Copy out the following data line for line, without changing anything.
╭─ Input data
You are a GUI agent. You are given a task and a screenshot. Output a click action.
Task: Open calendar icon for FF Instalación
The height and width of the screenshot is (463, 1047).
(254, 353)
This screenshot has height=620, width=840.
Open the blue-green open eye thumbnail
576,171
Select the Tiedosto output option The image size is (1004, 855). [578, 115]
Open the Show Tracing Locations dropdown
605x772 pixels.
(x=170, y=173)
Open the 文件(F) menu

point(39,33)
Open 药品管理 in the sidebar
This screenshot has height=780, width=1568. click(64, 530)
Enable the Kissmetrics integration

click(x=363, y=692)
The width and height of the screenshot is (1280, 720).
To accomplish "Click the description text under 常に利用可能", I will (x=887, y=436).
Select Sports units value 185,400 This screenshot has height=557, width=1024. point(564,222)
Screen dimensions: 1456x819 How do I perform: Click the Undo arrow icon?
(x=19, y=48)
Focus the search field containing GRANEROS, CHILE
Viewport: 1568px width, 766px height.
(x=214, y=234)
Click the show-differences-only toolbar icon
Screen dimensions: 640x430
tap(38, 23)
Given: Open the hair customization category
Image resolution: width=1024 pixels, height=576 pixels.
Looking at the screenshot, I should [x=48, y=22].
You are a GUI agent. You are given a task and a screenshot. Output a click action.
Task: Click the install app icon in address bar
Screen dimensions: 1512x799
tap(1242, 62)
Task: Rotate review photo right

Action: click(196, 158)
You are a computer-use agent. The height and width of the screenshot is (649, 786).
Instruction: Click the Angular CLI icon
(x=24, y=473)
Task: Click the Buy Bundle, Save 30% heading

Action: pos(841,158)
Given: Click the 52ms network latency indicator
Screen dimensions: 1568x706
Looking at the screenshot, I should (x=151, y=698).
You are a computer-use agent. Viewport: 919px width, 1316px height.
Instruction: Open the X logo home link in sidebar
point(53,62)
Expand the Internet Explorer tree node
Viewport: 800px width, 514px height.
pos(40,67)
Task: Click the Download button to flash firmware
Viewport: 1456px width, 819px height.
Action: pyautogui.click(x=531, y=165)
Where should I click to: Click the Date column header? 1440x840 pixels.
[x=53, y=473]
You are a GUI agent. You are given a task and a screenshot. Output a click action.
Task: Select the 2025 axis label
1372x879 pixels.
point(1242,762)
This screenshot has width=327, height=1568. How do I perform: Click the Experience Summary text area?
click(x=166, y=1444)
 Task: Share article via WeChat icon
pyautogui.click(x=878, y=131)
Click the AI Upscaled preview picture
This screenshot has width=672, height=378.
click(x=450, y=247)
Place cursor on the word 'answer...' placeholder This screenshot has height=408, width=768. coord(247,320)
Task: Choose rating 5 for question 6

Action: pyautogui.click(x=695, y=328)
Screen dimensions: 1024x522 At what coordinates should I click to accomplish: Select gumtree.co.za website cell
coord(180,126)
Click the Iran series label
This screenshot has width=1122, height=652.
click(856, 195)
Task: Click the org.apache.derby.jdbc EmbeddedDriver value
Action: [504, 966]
╰─
Correct result
You are a GUI agent. You are given a task and a screenshot. Output a click action.
Task: Open calendar icon for FF Instalación
The height and width of the screenshot is (463, 1047).
(254, 353)
This screenshot has height=620, width=840.
Open the blue-green open eye thumbnail
576,171
Select the Tiedosto output option The image size is (1004, 855). [578, 115]
Open the Show Tracing Locations dropdown
605x772 pixels.
(x=170, y=173)
Open the 文件(F) menu

point(39,33)
Open 药品管理 in the sidebar
This screenshot has height=780, width=1568. click(64, 530)
Enable the Kissmetrics integration

click(x=363, y=692)
The width and height of the screenshot is (1280, 720).
To accomplish "Click the description text under 常に利用可能", I will (x=887, y=436).
Select Sports units value 185,400 This screenshot has height=557, width=1024. point(564,222)
Screen dimensions: 1456x819 How do I perform: Click the Undo arrow icon?
(x=19, y=48)
Focus the search field containing GRANEROS, CHILE
Viewport: 1568px width, 766px height.
(x=214, y=234)
Click the show-differences-only toolbar icon
Screen dimensions: 640x430
tap(38, 23)
Given: Open the hair customization category
Image resolution: width=1024 pixels, height=576 pixels.
Looking at the screenshot, I should [x=48, y=22].
You are a GUI agent. You are given a task and a screenshot. Output a click action.
Task: Click the install app icon in address bar
Screen dimensions: 1512x799
tap(1242, 62)
Task: Rotate review photo right

Action: click(196, 158)
You are a computer-use agent. The height and width of the screenshot is (649, 786).
Instruction: Click the Angular CLI icon
(x=24, y=473)
Task: Click the Buy Bundle, Save 30% heading

Action: pos(841,158)
Given: Click the 52ms network latency indicator
Screen dimensions: 1568x706
Looking at the screenshot, I should (x=151, y=698).
You are a computer-use agent. Viewport: 919px width, 1316px height.
Instruction: Open the X logo home link in sidebar
point(53,62)
Expand the Internet Explorer tree node
Viewport: 800px width, 514px height.
pos(40,67)
Task: Click the Download button to flash firmware
Viewport: 1456px width, 819px height.
Action: pyautogui.click(x=531, y=165)
Where should I click to: Click the Date column header? 1440x840 pixels.
[x=53, y=473]
You are a GUI agent. You are given a task and a screenshot. Output a click action.
Task: Select the 2025 axis label
1372x879 pixels.
point(1242,762)
This screenshot has width=327, height=1568. How do I perform: Click the Experience Summary text area?
click(x=166, y=1444)
 Task: Share article via WeChat icon
pyautogui.click(x=878, y=131)
Click the AI Upscaled preview picture
This screenshot has width=672, height=378.
click(x=450, y=247)
Place cursor on the word 'answer...' placeholder This screenshot has height=408, width=768. coord(247,320)
Task: Choose rating 5 for question 6

Action: pyautogui.click(x=695, y=328)
Screen dimensions: 1024x522 At what coordinates should I click to accomplish: Select gumtree.co.za website cell
coord(180,126)
Click the Iran series label
This screenshot has width=1122, height=652.
click(856, 195)
Task: Click the org.apache.derby.jdbc EmbeddedDriver value
Action: [504, 966]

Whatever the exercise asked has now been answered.